La Martinique se lève contre « la vie chère »

Barrages et manifestations se multiplient contre « la vie chère ». La préfecture a décrété un couvre-feu. Des travailleurs commentent : « Les manifestations ont été appelées dans le calme, mais dans les quartiers très pauvres, les gens n’en peuvent plus et les enfants sont désœuvrés, alors ça dégénère. Les médias mettent l’accent dessus, au lieu de montrer la vraie vie des gens. »

« La vie chère, la répression : ce sont les mêmes problèmes qu’en Kanaky. On revit à nouveau la répression coloniale contre les manifestants qui exigent de pouvoir vivre. »

« Les grosses boîtes de pêche et de tourisme ont tout, et on enlève aux petits pêcheurs les zones de pêche et les bateaux… eux aussi, ont faim. » D’autres pointent « l’envolée des prix des billets d’avion qui nous empêche d’aller voir (nos) enfants » vivant en France.

La situation est aggravée par le scandale du chlordécone (1), car de nombreuses familles survivaient en plantant autour de la maison. Ce n’est plus possible sous peine de s’empoisonner, alors il faut tout acheter. Pareil pour l’eau : l’eau minérale en bouteille coûte trois fois plus cher qu’en France, alors on se rabat sur l’eau du robinet, fortement traitée contre les pesticides et soumise à l’état déplorable des canalisations.

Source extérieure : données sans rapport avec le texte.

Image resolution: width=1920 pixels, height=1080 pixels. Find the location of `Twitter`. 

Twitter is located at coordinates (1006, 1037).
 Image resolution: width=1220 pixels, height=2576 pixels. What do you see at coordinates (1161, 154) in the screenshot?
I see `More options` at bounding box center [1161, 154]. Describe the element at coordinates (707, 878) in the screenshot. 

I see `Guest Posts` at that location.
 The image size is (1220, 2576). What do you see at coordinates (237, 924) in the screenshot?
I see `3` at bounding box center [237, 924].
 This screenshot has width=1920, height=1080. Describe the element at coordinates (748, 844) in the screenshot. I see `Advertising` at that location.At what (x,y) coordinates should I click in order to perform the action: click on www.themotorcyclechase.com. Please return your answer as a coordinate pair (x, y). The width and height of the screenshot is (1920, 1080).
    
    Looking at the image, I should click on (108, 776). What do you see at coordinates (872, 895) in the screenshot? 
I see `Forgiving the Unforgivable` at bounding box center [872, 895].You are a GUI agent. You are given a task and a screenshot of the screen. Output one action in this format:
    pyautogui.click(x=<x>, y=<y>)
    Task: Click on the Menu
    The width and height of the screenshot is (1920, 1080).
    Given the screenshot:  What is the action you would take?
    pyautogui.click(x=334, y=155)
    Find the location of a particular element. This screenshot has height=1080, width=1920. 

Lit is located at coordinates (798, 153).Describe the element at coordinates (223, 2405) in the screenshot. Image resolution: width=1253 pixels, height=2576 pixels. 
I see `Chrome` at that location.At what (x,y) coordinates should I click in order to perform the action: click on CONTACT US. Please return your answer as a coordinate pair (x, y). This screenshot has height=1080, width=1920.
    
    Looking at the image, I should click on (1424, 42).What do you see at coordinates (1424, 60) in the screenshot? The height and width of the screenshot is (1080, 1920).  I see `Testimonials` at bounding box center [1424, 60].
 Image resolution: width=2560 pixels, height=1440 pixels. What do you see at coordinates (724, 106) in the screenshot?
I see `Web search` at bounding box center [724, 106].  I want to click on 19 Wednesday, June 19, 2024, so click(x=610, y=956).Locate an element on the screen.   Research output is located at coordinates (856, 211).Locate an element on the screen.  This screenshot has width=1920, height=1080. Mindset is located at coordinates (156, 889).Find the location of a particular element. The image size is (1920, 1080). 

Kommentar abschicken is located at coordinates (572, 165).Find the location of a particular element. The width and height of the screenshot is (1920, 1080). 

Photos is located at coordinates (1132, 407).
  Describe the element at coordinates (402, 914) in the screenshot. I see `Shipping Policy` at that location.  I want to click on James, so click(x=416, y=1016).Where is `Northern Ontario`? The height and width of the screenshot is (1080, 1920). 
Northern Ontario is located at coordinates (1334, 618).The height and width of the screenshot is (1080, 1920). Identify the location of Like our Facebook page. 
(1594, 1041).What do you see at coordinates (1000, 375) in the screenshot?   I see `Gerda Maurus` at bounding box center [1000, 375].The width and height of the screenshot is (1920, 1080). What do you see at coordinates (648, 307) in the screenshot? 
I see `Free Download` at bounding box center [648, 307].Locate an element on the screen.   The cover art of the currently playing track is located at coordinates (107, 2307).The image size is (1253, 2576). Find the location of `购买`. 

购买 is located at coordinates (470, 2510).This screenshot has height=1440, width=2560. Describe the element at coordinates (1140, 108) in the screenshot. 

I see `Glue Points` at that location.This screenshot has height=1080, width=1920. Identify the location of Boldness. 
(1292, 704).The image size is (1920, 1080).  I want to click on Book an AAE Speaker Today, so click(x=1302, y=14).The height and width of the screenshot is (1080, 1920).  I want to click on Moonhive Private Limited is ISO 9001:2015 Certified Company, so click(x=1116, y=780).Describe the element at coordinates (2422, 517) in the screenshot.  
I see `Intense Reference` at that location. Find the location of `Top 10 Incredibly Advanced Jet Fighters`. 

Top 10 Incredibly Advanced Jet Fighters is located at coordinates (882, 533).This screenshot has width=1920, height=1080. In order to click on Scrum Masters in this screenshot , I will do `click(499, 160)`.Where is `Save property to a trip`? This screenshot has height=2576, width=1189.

Contre la flambée des prix, parfois de plus de 50 % supérieurs à ceux pratiqués en France, travailleurs, mères de familles, petits commerçants et artisans rejoignent la mobilisation initiée par le Rassemblement pour la protection des peuples et des ressources afro-caribéens (RPPRAC), dont les partisans arborent des T-shirt rouges et brandissent le drapeau noir-vert-rouge de l’indépendance.

Mais la « vie chère » ne fait pas le malheur de tous. Les manifestants pointent la responsabilité des béké (2), dont l’une des grandes familles, les Hayot, contrôle la grande distribution et « s’en met plein les poches ».

Avec notre correspondante

(1) Pesticide utilisé dans les bananeraies de Guadeloupe et de Martinique et autorisé, malgré son caractère cancérigène, jusqu’en 1993 (et après). Polluant sols, eau, faune et flore, il est à l’origine de graves problèmes dans la population.

(2) Anciens esclavagistes de Guadeloupe et de Martinique, « indemnisés » par l’État lors de l’abolition de l’esclavage, ils maintiennent depuis leur domination économique et politique.